Task details
An exact, line-by-line copy is needed, beginning at the line with "821x508 pixels." and ending at the last line of the listing below.

The data
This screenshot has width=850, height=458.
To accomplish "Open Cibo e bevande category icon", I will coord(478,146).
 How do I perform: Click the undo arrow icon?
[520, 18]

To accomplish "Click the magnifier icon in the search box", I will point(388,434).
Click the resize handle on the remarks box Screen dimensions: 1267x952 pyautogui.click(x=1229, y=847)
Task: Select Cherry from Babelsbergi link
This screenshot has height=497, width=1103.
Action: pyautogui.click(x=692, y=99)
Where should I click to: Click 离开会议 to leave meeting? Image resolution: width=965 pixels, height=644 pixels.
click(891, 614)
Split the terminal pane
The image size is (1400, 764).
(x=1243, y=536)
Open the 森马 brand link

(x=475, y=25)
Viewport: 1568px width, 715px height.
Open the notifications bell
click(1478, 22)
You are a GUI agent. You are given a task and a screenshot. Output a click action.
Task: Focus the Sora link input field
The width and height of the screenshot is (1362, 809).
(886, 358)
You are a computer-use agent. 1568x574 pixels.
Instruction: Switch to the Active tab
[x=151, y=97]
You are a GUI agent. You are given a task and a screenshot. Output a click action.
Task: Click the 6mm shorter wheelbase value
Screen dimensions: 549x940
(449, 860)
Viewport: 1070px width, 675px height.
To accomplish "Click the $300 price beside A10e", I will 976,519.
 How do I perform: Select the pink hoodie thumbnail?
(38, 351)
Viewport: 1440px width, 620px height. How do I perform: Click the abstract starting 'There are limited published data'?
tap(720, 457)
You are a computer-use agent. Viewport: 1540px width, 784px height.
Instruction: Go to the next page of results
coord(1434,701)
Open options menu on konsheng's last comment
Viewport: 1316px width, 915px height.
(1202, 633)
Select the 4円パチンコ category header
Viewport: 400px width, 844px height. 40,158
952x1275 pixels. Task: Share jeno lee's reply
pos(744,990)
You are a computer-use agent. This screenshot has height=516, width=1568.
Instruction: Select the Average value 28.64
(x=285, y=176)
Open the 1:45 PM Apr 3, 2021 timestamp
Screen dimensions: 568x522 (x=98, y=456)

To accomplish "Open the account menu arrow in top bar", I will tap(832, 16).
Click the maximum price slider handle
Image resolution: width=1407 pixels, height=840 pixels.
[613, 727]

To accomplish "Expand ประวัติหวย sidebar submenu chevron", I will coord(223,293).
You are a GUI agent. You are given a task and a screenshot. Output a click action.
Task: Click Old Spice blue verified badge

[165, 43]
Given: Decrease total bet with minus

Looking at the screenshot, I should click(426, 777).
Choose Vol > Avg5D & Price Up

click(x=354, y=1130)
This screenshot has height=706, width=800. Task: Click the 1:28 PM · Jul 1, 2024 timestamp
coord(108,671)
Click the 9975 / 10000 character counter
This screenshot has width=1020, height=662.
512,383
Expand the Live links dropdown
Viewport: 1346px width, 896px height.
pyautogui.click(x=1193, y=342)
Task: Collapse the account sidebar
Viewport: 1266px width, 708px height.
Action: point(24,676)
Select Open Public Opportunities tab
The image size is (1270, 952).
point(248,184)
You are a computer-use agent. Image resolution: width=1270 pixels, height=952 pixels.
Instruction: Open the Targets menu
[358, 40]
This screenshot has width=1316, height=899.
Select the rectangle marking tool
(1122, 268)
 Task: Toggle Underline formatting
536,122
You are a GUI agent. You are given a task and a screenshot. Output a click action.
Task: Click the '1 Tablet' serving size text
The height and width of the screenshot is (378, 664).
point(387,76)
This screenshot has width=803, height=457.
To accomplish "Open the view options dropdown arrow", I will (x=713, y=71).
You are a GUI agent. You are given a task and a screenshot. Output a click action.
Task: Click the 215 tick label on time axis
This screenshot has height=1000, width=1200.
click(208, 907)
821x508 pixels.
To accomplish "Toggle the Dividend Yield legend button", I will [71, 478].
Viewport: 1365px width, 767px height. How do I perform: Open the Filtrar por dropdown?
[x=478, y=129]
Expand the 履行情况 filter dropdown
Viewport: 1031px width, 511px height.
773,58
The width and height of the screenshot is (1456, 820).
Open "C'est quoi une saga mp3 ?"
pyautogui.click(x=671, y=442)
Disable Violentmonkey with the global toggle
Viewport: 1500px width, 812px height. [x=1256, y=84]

Solved exercise
821x508 pixels.
To accomplish "Toggle the Dividend Yield legend button", I will [71, 478].
Viewport: 1365px width, 767px height. How do I perform: Open the Filtrar por dropdown?
[x=478, y=129]
Expand the 履行情况 filter dropdown
Viewport: 1031px width, 511px height.
773,58
The width and height of the screenshot is (1456, 820).
Open "C'est quoi une saga mp3 ?"
pyautogui.click(x=671, y=442)
Disable Violentmonkey with the global toggle
Viewport: 1500px width, 812px height. [x=1256, y=84]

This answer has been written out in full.